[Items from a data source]
--
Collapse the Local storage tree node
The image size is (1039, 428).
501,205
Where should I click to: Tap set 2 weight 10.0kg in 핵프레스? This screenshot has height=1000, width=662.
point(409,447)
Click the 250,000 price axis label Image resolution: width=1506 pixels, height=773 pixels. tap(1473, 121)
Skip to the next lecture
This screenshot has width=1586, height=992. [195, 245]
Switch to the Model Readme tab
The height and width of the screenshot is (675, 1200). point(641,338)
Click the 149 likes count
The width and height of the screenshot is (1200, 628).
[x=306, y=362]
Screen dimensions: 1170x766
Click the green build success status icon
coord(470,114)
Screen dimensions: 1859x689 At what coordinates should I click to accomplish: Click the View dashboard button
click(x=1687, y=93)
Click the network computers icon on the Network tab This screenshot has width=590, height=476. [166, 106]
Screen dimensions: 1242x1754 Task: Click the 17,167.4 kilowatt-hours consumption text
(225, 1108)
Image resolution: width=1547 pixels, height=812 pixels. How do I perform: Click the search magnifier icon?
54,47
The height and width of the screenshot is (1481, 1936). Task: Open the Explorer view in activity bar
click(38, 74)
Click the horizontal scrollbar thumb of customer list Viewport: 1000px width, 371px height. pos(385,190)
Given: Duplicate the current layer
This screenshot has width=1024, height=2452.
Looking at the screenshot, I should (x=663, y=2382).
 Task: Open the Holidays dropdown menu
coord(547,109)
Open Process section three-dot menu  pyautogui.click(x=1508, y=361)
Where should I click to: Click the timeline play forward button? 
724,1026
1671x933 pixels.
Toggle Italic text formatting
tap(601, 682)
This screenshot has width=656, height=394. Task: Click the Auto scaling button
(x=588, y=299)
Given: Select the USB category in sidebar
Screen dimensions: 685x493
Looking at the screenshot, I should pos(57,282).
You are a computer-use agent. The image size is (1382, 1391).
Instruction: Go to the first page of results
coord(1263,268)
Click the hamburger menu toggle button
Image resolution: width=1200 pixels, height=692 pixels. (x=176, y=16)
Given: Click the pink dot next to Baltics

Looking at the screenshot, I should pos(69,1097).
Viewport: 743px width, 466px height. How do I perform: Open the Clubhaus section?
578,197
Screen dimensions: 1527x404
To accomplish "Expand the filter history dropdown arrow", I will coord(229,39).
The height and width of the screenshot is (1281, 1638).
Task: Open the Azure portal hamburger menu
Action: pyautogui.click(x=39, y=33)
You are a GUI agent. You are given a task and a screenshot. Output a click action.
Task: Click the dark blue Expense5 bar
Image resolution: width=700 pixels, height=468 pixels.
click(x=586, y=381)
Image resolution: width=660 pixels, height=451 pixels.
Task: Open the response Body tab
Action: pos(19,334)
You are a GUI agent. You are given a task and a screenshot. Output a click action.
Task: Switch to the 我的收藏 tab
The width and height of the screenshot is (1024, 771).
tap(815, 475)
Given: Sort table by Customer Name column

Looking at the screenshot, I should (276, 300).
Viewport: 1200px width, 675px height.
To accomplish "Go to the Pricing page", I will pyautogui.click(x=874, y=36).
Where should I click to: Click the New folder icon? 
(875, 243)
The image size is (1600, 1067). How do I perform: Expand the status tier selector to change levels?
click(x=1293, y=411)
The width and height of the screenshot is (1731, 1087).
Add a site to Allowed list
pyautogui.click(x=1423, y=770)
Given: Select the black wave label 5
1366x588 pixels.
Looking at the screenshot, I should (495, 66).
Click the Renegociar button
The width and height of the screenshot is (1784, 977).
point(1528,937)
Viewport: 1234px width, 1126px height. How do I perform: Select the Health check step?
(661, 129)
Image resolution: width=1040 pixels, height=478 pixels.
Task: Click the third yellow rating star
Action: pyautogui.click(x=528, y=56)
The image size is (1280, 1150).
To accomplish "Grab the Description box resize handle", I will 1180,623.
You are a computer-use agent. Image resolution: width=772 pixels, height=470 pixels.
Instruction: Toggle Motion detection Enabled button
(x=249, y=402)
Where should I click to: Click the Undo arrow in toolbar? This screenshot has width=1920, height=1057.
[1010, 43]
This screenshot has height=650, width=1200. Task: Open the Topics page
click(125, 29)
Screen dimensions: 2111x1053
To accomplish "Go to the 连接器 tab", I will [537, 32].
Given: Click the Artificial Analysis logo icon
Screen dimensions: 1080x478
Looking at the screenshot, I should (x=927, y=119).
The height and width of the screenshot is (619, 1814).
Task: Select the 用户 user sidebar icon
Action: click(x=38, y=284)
--
TASK TO CARRY OUT
From the records above, quote only the lines running from the line with "Skip to the next lecture" to the line with "Given: Duplicate the current layer", both lines included.

FINAL ANSWER
Skip to the next lecture
This screenshot has width=1586, height=992. [195, 245]
Switch to the Model Readme tab
The height and width of the screenshot is (675, 1200). point(641,338)
Click the 149 likes count
The width and height of the screenshot is (1200, 628).
[x=306, y=362]
Screen dimensions: 1170x766
Click the green build success status icon
coord(470,114)
Screen dimensions: 1859x689 At what coordinates should I click to accomplish: Click the View dashboard button
click(x=1687, y=93)
Click the network computers icon on the Network tab This screenshot has width=590, height=476. [166, 106]
Screen dimensions: 1242x1754 Task: Click the 17,167.4 kilowatt-hours consumption text
(225, 1108)
Image resolution: width=1547 pixels, height=812 pixels. How do I perform: Click the search magnifier icon?
54,47
The height and width of the screenshot is (1481, 1936). Task: Open the Explorer view in activity bar
click(38, 74)
Click the horizontal scrollbar thumb of customer list Viewport: 1000px width, 371px height. pos(385,190)
Given: Duplicate the current layer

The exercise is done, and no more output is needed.